- PROBLEM REQUIREMENTS -
Lines from the one containing "Given: Open the" through the final line of the records below are needed, copied exactly, with no pictures.

(SUPPLIED MATERIAL)

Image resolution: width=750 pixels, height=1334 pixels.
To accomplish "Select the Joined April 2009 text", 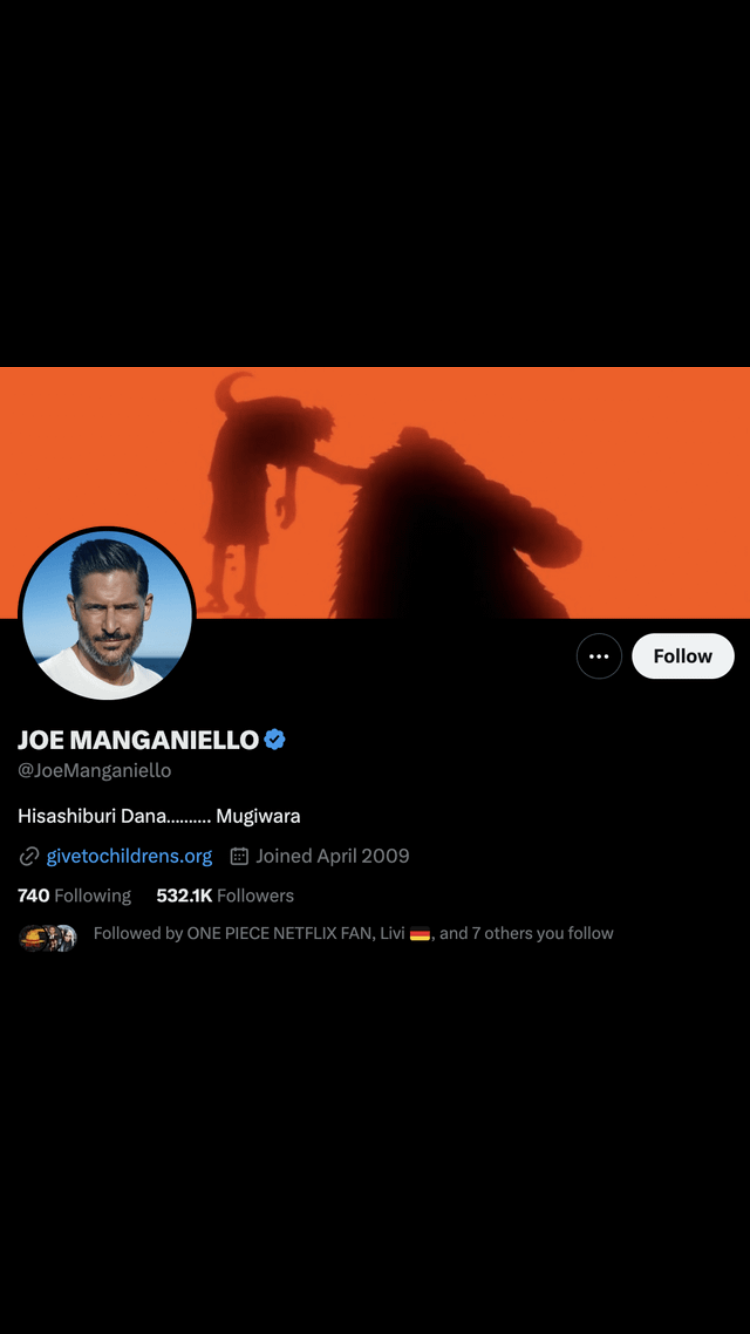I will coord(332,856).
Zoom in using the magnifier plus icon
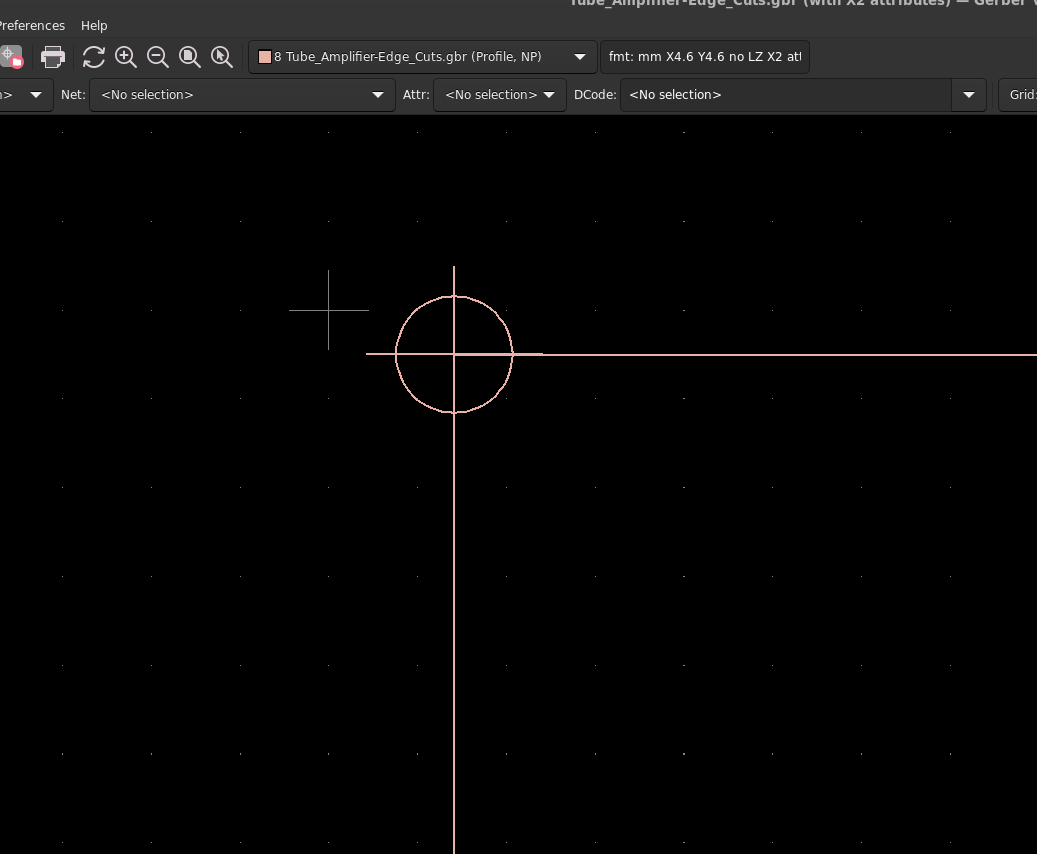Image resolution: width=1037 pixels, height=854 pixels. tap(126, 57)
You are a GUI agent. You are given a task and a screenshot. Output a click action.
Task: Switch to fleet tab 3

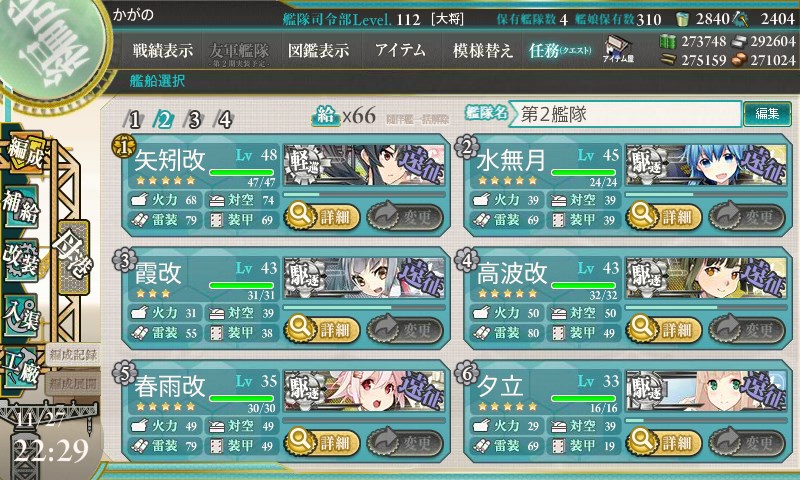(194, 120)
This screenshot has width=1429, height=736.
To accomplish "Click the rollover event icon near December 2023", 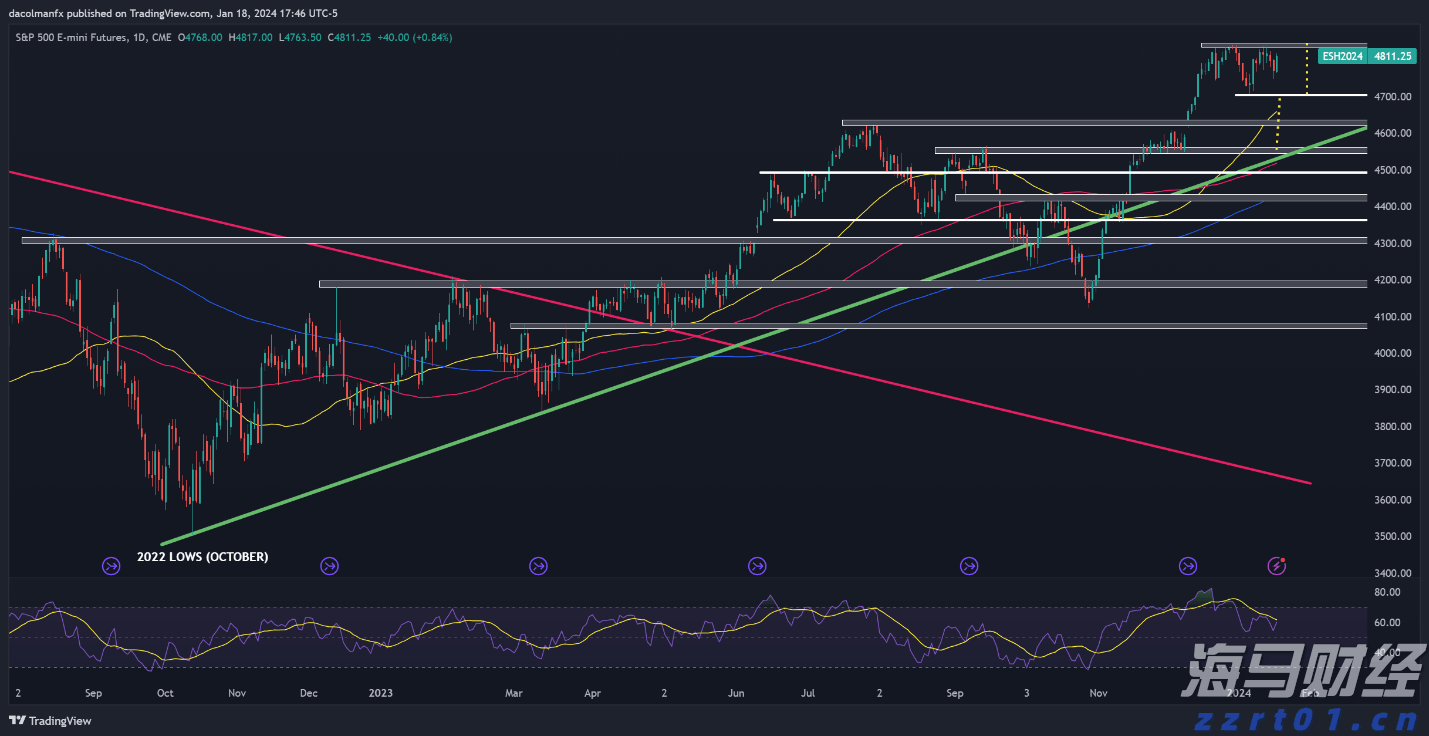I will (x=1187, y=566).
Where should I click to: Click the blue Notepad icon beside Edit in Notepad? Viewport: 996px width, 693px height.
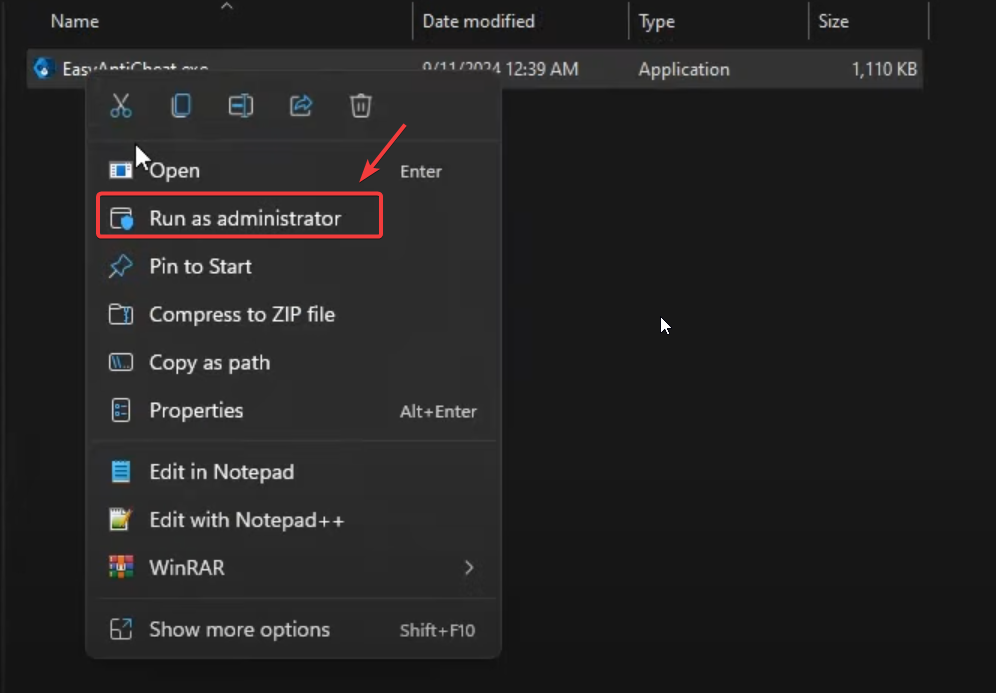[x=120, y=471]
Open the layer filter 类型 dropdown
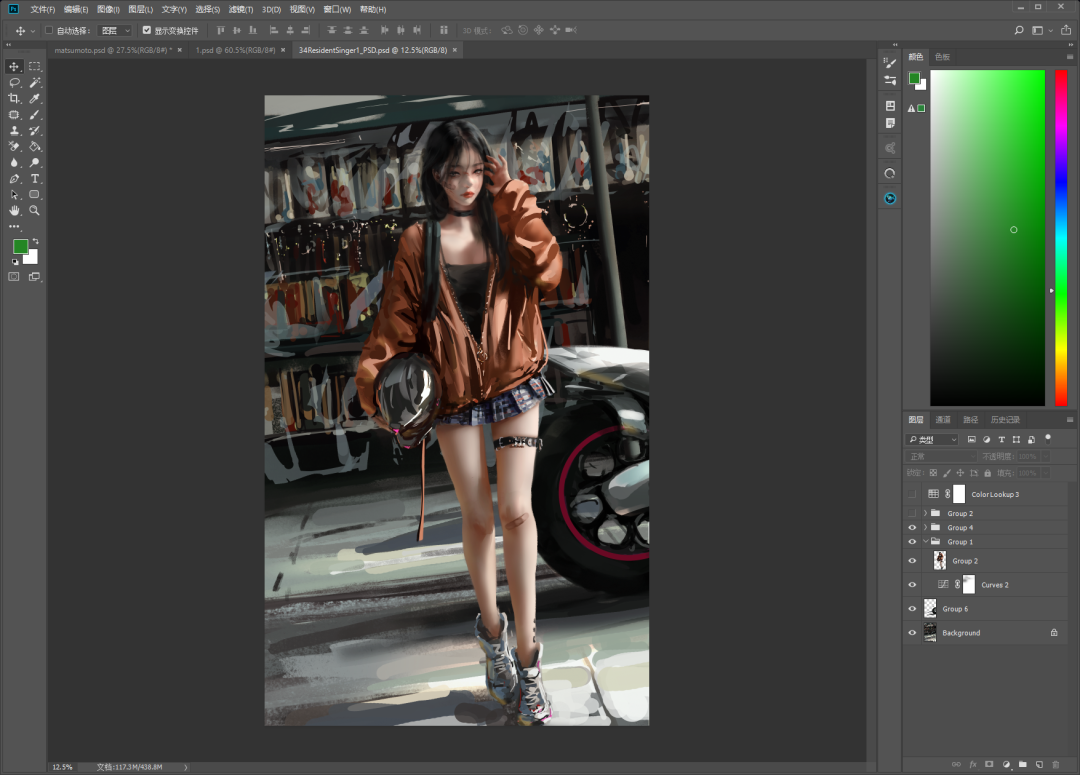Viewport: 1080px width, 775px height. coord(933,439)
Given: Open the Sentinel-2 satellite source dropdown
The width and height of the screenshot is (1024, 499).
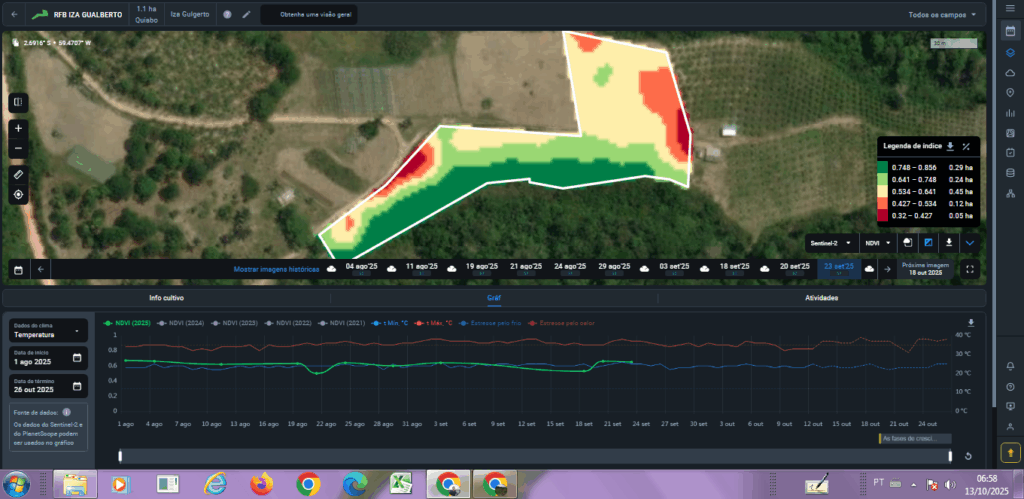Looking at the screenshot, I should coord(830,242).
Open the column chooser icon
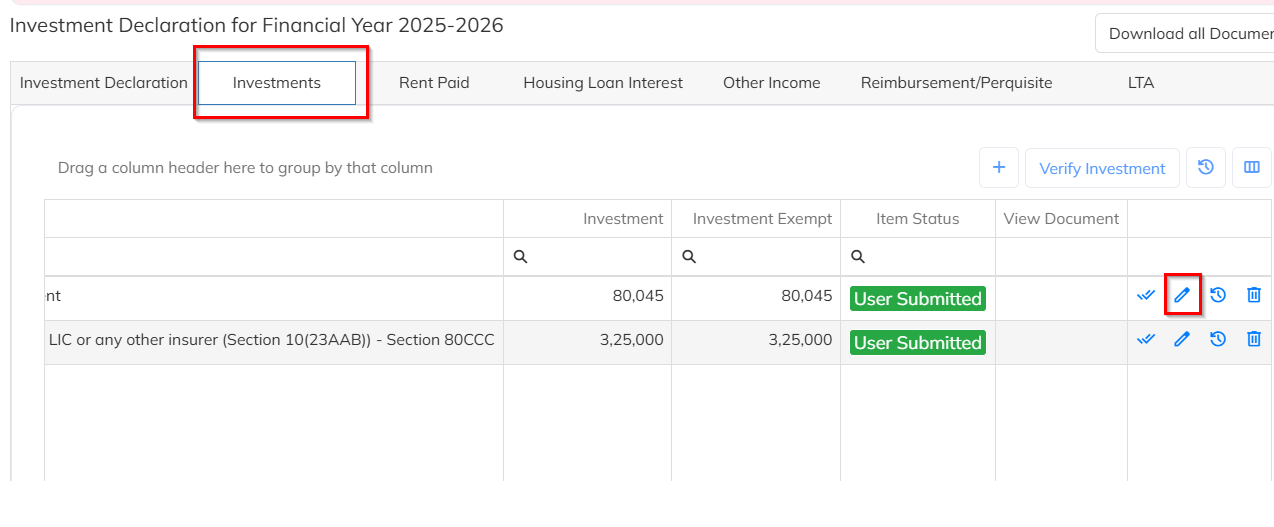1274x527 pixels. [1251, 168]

(End SUPPLIED MATERIAL)

- YOUR RESPONSE -
Given: Open the Sentinel-2 satellite source dropdown
The width and height of the screenshot is (1024, 499).
Looking at the screenshot, I should coord(830,242).
Open the column chooser icon
1274x527 pixels. [1251, 168]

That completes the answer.